RAFAEL M. GUERRA. MÁLAGA
Al Unicaja no le sale una a derechas en este convulso verano. La última prueba la ejemplifica la negociación por fichar a Saúl Blanco. Cuando las conversaciones con el Fuenlabrada, donde milita el jugador, han llegado a su recta final –el traspaso se ha fijado en unos 750.000 euros– y existe un acuerdo cerrado por tres temporadas con el asturiano, el Valencia Basket (ex Pamesa) ha entrado en acción. Y lo ha hecho con tanta fuerza, con tal virulencia, que amenaza con romper todo lo pactado hasta el momento. Lo peor del asunto es que la normativa ACB confirma su tesis.
El Valencia le ha pedido al Alta Gestión Fuenlabrada parte del dinero que ingresará por vender a Saúl Blanco al Unicaja. El motivo es sencillo. El pasado año, el Pamesa realizó una oferta cualificada por el alero. La propuesta era de tres años y un montante global de un millón de euros. El ´Fuenla´ acudió al derecho de tanteo, igualó la oferta y se quedó con el jugador. Hasta ahí, todo correcto.
Este verano, el Unicaja ha entrado en acción. Y, cuando tiene ya el pescado en el anzuelo, el Pamesa ha recordado que la legislación ACB le apoya y le permite reclamar un trozo del pastel. Las pautas del convenio están bien marcadas en la reglamentación y ésta dice que el cuadro madrileño no puede traspasar al jugador de manera unilateral. Necesita que el Valencia Basket dé el visto bueno.

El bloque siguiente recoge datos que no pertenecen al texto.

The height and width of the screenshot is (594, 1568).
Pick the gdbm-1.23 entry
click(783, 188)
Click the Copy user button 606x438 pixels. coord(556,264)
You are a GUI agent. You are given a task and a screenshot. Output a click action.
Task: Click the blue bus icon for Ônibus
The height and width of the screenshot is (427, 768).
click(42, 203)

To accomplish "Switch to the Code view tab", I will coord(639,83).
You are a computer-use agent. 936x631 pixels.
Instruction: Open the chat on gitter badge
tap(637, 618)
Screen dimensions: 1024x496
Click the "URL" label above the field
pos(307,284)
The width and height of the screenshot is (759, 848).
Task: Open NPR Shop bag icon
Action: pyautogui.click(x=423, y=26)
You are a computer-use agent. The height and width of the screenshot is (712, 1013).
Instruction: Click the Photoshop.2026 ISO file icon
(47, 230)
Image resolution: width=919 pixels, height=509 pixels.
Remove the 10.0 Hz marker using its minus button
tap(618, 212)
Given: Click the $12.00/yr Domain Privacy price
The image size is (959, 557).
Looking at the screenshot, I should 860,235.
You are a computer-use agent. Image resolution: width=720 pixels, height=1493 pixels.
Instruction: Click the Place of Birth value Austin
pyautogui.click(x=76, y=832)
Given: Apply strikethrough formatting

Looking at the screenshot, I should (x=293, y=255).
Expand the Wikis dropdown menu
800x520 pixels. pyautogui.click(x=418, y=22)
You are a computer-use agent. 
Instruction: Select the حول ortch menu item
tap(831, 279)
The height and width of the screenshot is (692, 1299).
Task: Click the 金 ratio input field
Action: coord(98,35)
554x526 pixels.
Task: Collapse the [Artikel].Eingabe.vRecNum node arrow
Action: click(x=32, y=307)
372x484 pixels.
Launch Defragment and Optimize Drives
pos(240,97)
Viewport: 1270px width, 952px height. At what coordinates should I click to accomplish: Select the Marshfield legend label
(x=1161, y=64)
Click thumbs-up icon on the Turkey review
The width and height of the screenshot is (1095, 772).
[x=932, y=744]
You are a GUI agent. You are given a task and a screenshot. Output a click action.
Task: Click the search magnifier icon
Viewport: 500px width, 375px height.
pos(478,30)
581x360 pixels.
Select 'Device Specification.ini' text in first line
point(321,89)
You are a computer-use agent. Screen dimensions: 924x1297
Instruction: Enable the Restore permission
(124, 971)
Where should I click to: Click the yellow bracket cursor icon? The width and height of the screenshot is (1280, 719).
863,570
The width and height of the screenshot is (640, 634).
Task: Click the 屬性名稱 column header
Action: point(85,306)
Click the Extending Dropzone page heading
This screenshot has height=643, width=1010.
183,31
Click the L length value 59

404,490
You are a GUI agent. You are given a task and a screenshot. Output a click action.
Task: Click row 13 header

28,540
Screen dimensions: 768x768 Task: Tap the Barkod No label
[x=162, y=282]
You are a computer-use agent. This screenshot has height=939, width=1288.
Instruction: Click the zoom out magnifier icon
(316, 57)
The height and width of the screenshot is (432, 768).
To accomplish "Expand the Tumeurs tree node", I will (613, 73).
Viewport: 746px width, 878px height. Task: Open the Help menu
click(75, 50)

El conjunto levantino tiene unos derechos adquiridos por el Saúl tras haber presentado esa oferta el curso pasado. Ahora Blanco pertenece al Fuenlabrada, pero el club debe tener en cuenta la opinión del Valencia, que, incluso podría reclamarle al ´Fuenla´ el traspaso de Saúl en las mismas condiciones pactadas con el Unicaja.
Evidentemente, tras la marcha del patrocinador principal del club, Pamesa, la entidad no está en situación de abordar una operación de esta magnitud económica. Pero la legislación le ampara y está dispuesto a llegar hasta las últimas consecuencias y mirar por sus derechos. Llegados a este punto, los dos presidentes involucrados, el del Fuenlabrada, José Quintana, y el del Valencia, Vicente Solá, ya han establecido contactos. Y los levantinos exigen una indemnización de 300.000 euros. Ante este panorama, el ´Fuenla´ se ha negado en redondo. No están dispuestos a compartir parte de lo que van a ingresar.
El Unicaja, evidentemente, ha escurrido el bulto. El problema no es del club de Los Guindos, sino algo muy concreto entre madrileños y valencianos. El caso es que podría salpicarle, ya que el ´Fuenla´ va a tratar de incrementar la cantidad del traspaso, lo que obligaría al Unicaja a abonar casi un millón de euros.
El conjunto costasoleño no está dispuesto a hacer un esfuerzo mayor del que ya va a dedicar y le ha transmitido al Fuenlabrada que se las arregle como pueda.
El club del sur de Madrid está dispuesto a desoír al Valencia Basket y firmar el traspaso, pero desde la ciudad del Turia ya han lanzado un aviso muy serio: habrá denuncia ante la ACB. Y, si eso sucede, el Comité de Competición del organismo está capacitado, según indica el convenio colectivo, para no tramitar la ficha de Saúl Blanco y negarle su licencia del jugador. Así, el alero no podría disputar ni la Liga ACB ni la Copa del Rey, sólo la Euroliga.
Este caso sería muy traumático y todas las partes quieren huir de él. Entre otras cosas, porque todos saldrían perjudicados. El Fuenlabrada, porque no ingresaría una elevadísima cantidad. El Valencia, porque tampoco haría caja. El Unicaja, que se quedaría sin el jugador. Y Saúl Blanco, que no podría desarrollar su actividad justo ahora, que incluso ha sido invitado a participar en la concentración de la selección española.
Los tres clubes implicados han quedado citados hoy, en la Asamblea General de la Liga ACB, que se celebrará en Barcelona, con la presencia de todos los clubes. El sentido común llama a alcanzar un acuerdo, por el bien de todas las partes, aunque las posturas están muy distantes.